EXERCISE DESCRIPTION:
Return verbatim the line containing "Image resolution: width=370" together with all lines that follow it in the records, and no other material.

DATA RECORDS section start

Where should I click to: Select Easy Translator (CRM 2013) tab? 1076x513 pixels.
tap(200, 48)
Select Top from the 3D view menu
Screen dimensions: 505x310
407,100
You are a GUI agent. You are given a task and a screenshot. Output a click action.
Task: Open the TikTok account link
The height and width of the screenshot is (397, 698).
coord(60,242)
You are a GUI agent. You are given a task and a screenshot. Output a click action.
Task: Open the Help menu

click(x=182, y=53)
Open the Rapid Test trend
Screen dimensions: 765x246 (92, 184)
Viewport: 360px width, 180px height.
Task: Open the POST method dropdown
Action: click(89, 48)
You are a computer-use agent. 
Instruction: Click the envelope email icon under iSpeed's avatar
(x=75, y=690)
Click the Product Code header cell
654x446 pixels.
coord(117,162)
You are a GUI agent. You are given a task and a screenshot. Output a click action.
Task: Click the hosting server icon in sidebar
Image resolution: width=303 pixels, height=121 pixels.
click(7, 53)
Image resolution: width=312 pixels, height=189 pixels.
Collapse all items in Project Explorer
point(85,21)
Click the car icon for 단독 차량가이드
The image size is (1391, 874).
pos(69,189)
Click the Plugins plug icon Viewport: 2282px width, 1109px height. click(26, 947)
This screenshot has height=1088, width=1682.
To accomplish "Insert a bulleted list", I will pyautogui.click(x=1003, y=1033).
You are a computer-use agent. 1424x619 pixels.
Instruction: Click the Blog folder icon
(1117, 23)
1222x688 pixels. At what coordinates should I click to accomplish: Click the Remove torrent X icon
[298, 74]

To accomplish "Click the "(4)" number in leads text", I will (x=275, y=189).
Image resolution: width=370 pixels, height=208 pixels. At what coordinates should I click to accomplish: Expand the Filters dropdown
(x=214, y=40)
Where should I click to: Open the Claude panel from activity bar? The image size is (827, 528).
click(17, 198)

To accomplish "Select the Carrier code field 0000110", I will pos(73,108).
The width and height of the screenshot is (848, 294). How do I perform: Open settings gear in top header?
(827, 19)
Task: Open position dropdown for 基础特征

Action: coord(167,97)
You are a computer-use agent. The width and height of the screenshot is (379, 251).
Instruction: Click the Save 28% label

DATA RECORDS section end

SOLUTION:
Image resolution: width=370 pixels, height=208 pixels. At what coordinates should I click to accomplish: Expand the Filters dropdown
(x=214, y=40)
Where should I click to: Open the Claude panel from activity bar? The image size is (827, 528).
click(17, 198)

To accomplish "Select the Carrier code field 0000110", I will pos(73,108).
The width and height of the screenshot is (848, 294). How do I perform: Open settings gear in top header?
(827, 19)
Task: Open position dropdown for 基础特征

Action: coord(167,97)
You are a computer-use agent. The width and height of the screenshot is (379, 251).
Instruction: Click the Save 28% label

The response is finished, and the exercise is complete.